Israeli Defense Forces e la precisione letale: quando la tecnologia diventa arma di guerra

Israeli Defense Forces e la precisione letale: quando la tecnologia diventa arma di guerra

Immagina di programmare un algoritmo di tiro automatico. Ora immagina che quel codice venga usato per sparare 900 proiettili in pochi minuti. Ecco cosa è successo secondo un rapporto choc.

Earshot e Forensic Architecture hanno ricostruito con precisione chirurgica la strage di operai umanitari a Gaza nel 2025. 15 morti, 900 colpi, distanze ravvicinate.
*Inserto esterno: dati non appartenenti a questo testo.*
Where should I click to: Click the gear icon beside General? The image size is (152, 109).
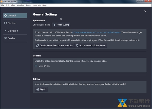click(6, 16)
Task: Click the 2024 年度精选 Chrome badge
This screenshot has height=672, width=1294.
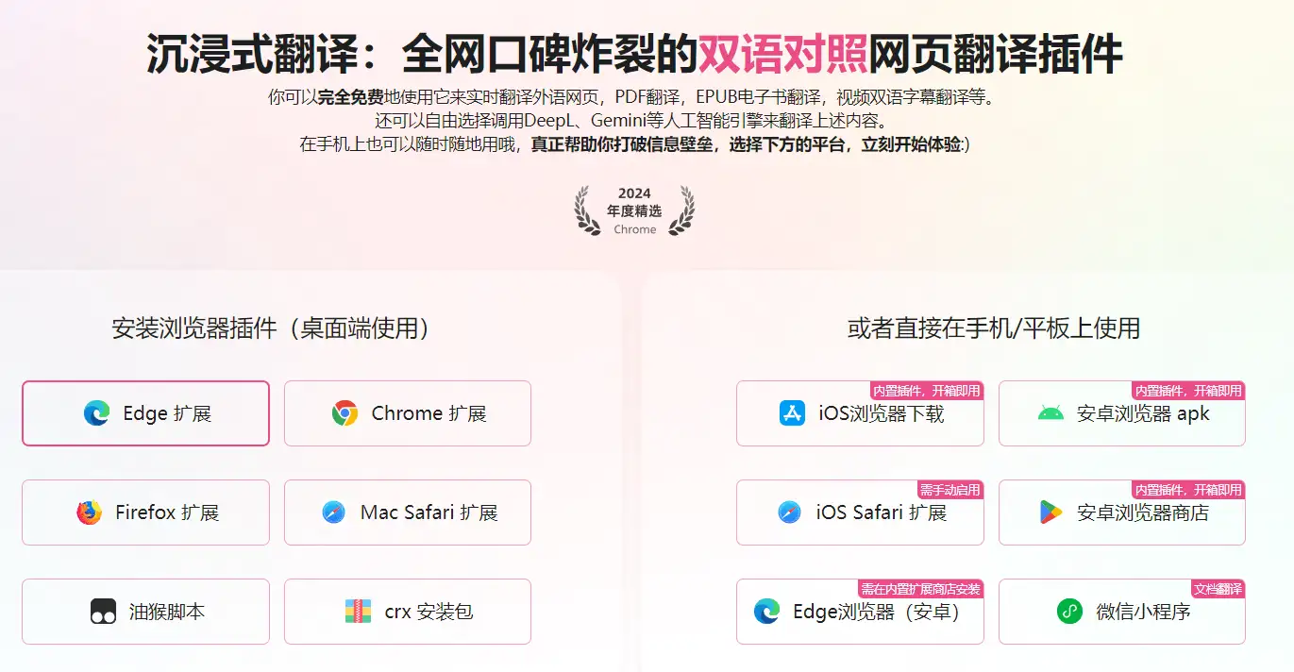Action: (x=634, y=210)
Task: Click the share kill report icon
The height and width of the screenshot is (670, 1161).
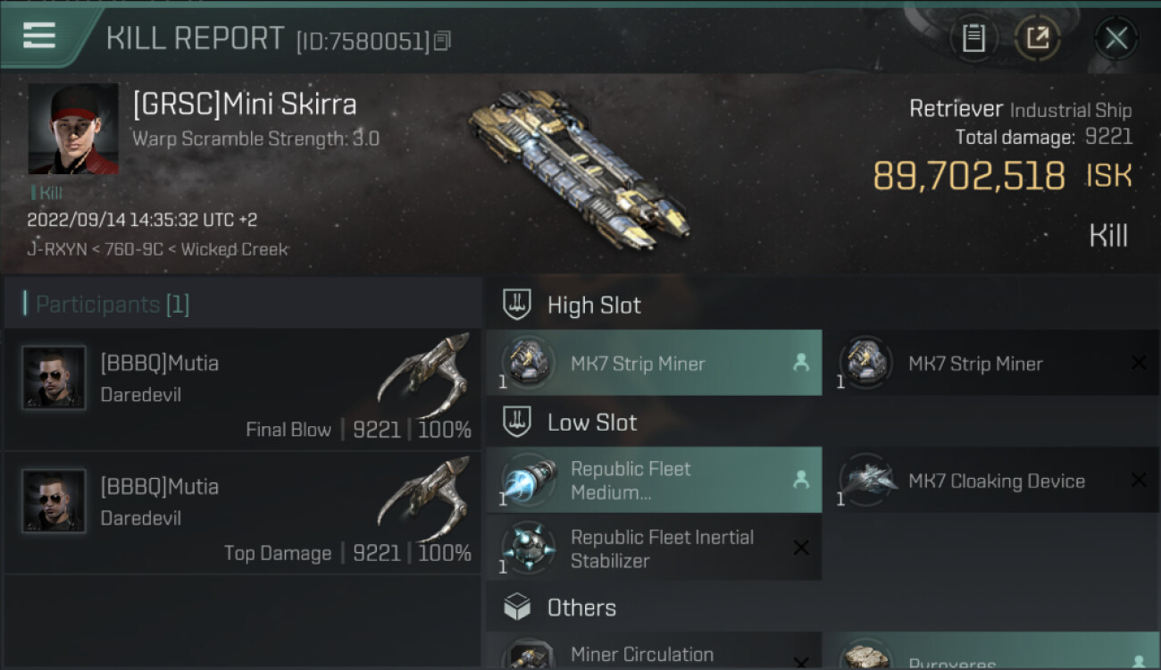Action: pyautogui.click(x=1037, y=38)
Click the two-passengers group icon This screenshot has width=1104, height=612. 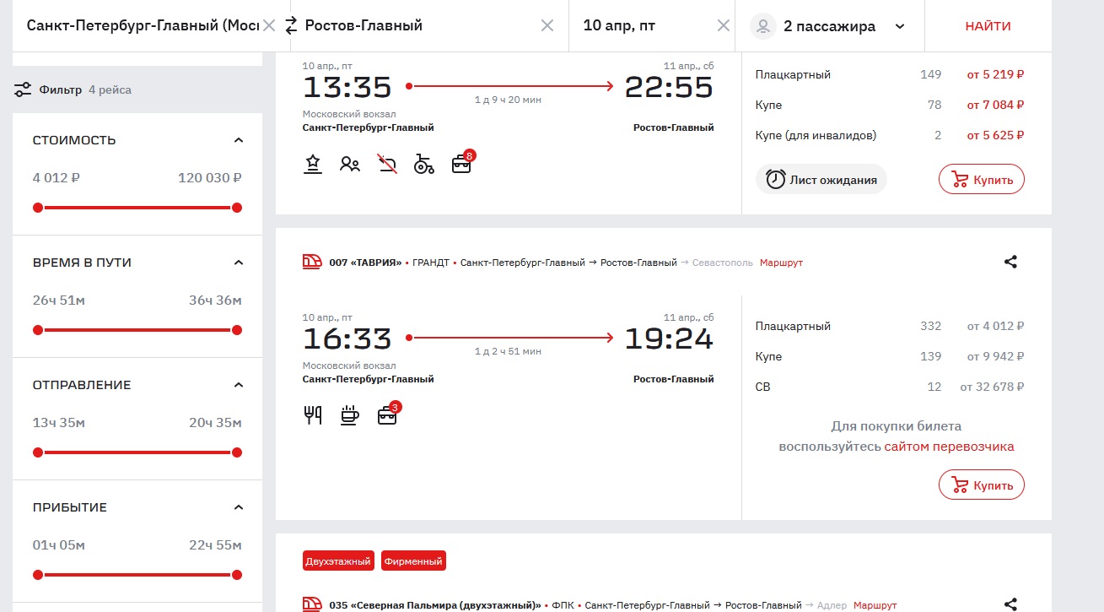(350, 164)
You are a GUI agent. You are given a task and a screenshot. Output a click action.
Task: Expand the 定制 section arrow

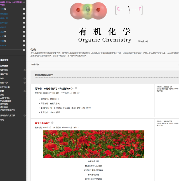pos(25,91)
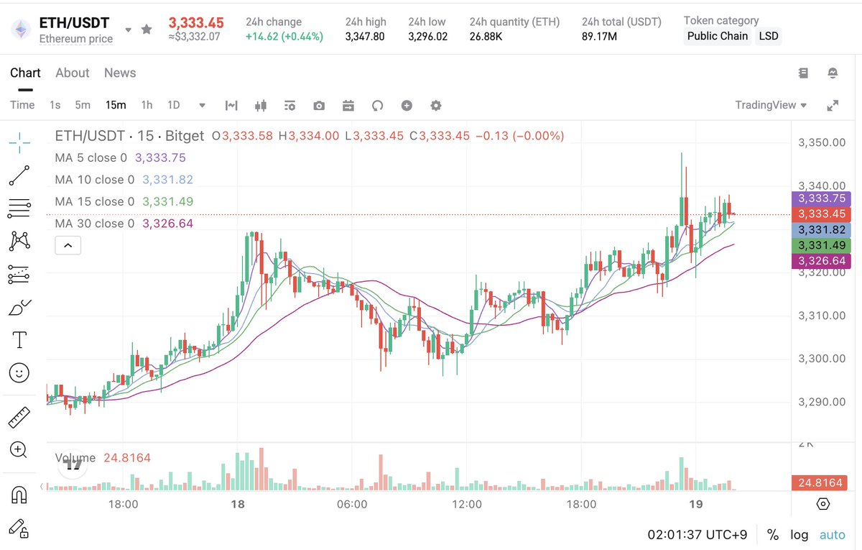The width and height of the screenshot is (862, 550).
Task: Open the price alert icon
Action: (832, 73)
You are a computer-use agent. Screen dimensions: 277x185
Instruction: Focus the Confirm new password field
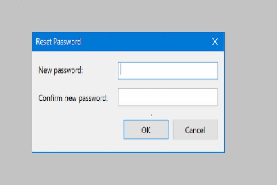168,97
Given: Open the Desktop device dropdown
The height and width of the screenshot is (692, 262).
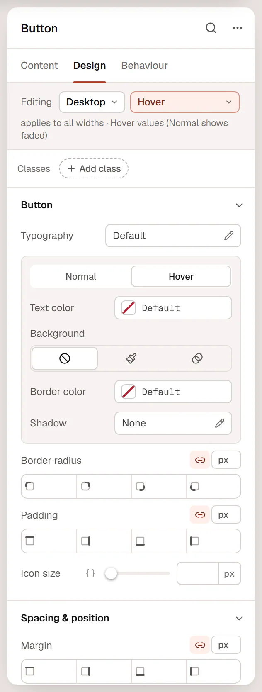Looking at the screenshot, I should click(92, 102).
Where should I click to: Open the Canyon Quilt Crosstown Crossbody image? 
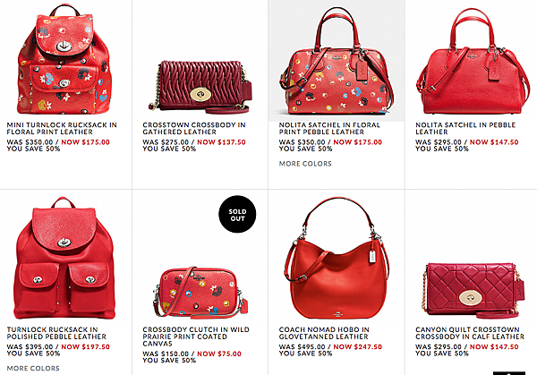473,290
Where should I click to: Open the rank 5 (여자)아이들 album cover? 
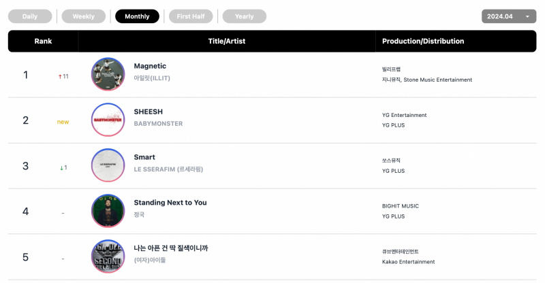click(108, 256)
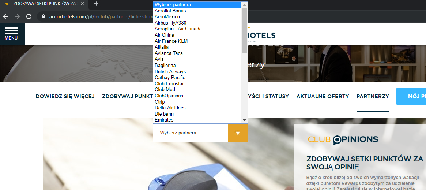Go to DOWIEDZ SIĘ WIĘCEJ section
Viewport: 426px width, 190px height.
click(x=65, y=96)
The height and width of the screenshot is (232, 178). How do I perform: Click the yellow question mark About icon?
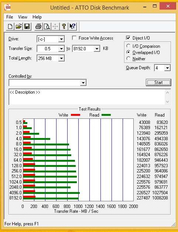[x=64, y=27]
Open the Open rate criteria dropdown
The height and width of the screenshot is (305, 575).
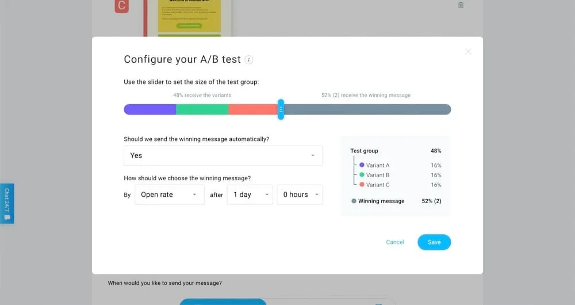(x=169, y=195)
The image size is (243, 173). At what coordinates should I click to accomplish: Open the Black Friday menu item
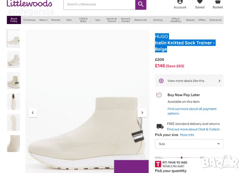coord(14,20)
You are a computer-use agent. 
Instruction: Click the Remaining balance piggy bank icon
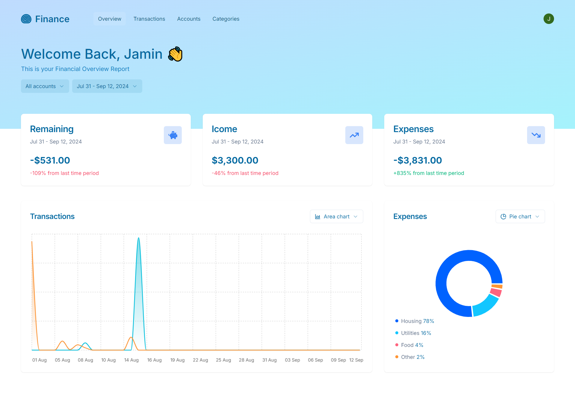[173, 135]
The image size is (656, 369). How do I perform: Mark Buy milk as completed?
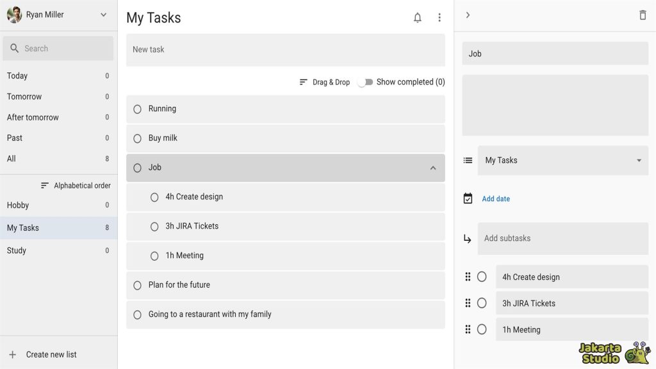(x=137, y=138)
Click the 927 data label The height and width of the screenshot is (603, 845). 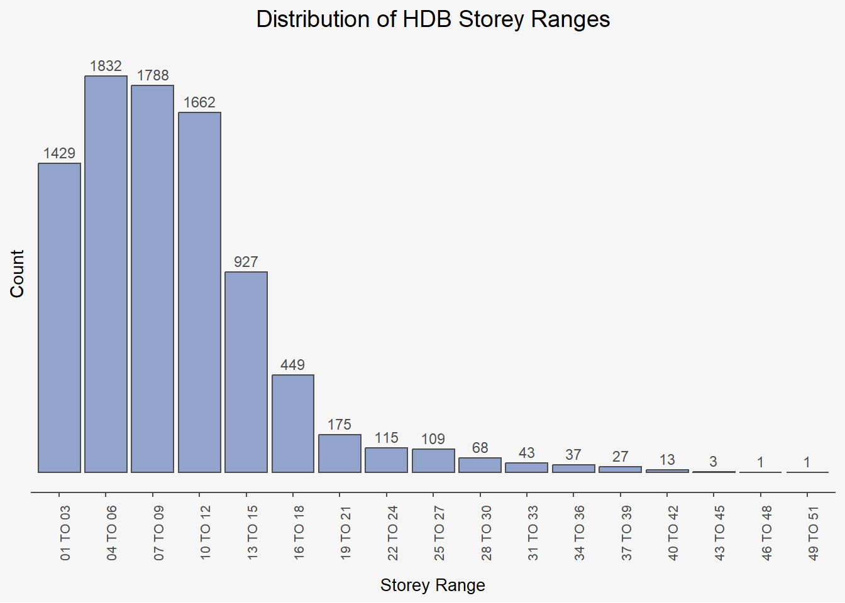[246, 262]
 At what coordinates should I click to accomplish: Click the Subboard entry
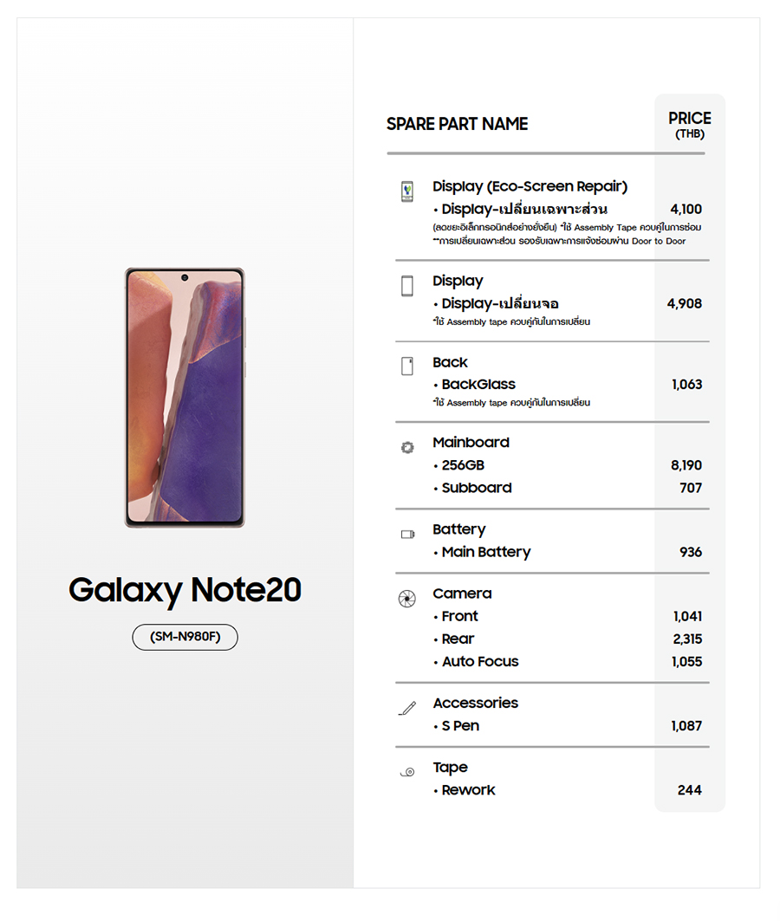[x=477, y=488]
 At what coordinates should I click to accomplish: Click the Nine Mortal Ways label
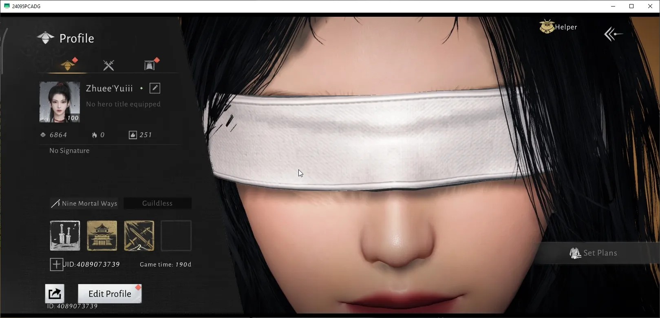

Numeri che fanno venire i brividi, soprattutto quando pensi che dietro ci sono sistemi automatizzati e protocolli militari.

Da smanettoni, ci viene spontaneo chiedersi: quanto controllo umano c’è in situazioni del genere? Quanti livelli di approvazione servono per trasformare un software di targeting in un’arma letale? E soprattutto, chi scrive il codice sa davvero dove finisce il suo lavoro?

Per noi che passiamo le notti a far comunicare Arduino con Raspberry Pi, la lezione è chiara: la tecnologia è neutra finché non diventa strumento. Un sensore può misurare la temperatura di una stanza o guidare un missile. La differenza la fa l’etica di chi lo usa.

Il rapporto cita “precisione letale” ma noi sappiamo bene che ogni sistema ha i suoi bug, i suoi margini di errore. E quando parliamo di vite umane, anche l’1% di errore è inaccettabile. Forse è ora di chiedersi se certi algoritmi dovrebbero mai essere automatizzati.

Per finire, una riflessione amara: mentre noi ci divertiamo a programmare giochini con Godot, altri scrivono codice che decide chi vive e chi muore. La tecnologia è democratica, ma l’accesso al suo uso no. E questo è un problema che va ben oltre il nostro laboratorio di elettronica.